> _Exercise aim_: From the listing below, pull out all lines with "Given" in them.

> _Input_:
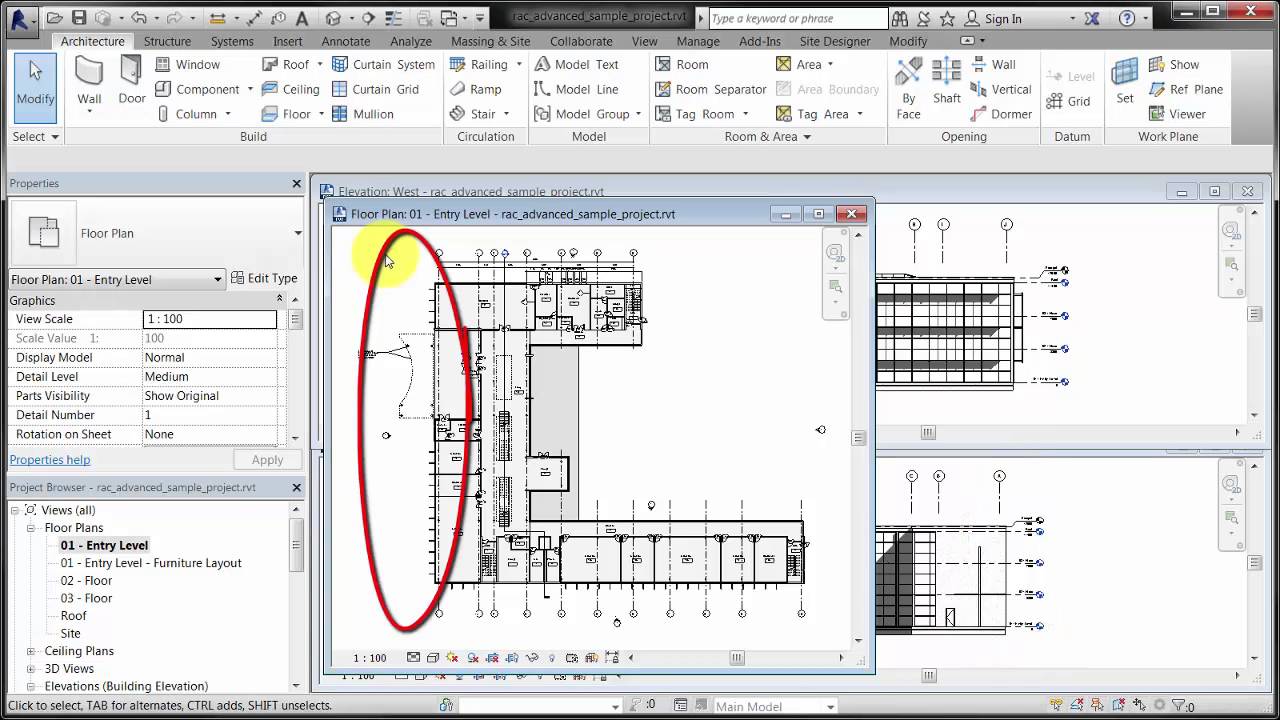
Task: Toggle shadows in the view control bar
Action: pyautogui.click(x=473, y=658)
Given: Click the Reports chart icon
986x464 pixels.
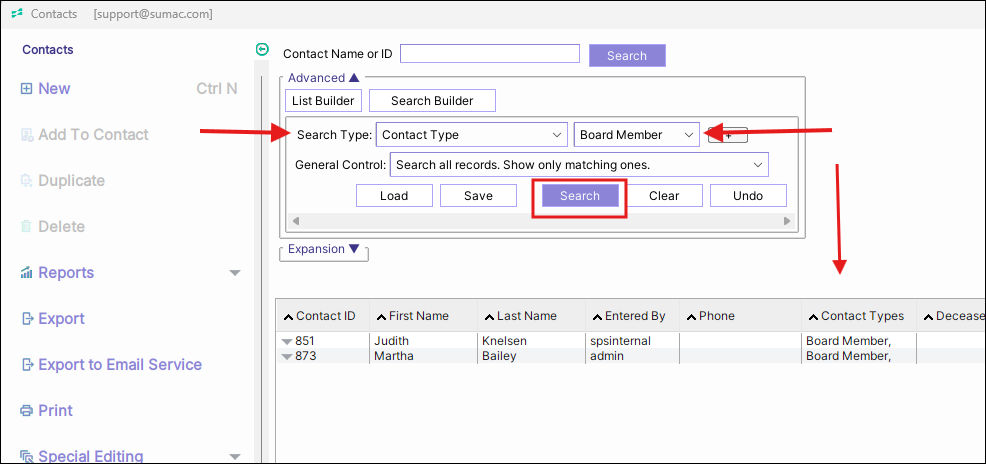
...
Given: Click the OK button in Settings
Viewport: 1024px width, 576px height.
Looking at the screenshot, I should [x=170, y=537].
...
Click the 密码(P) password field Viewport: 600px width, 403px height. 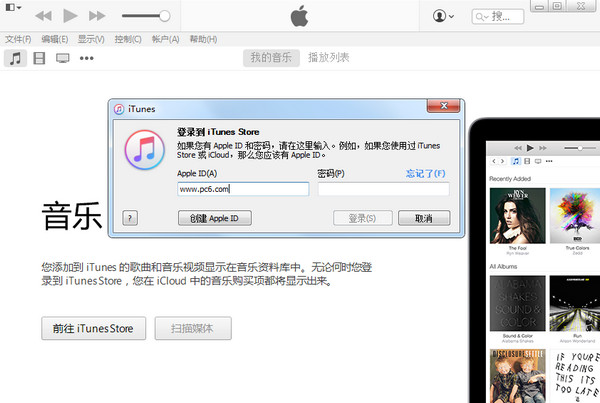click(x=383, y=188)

> _Solved exercise_:
Given: Click the Reports chart icon
Given: Click the OK button in Settings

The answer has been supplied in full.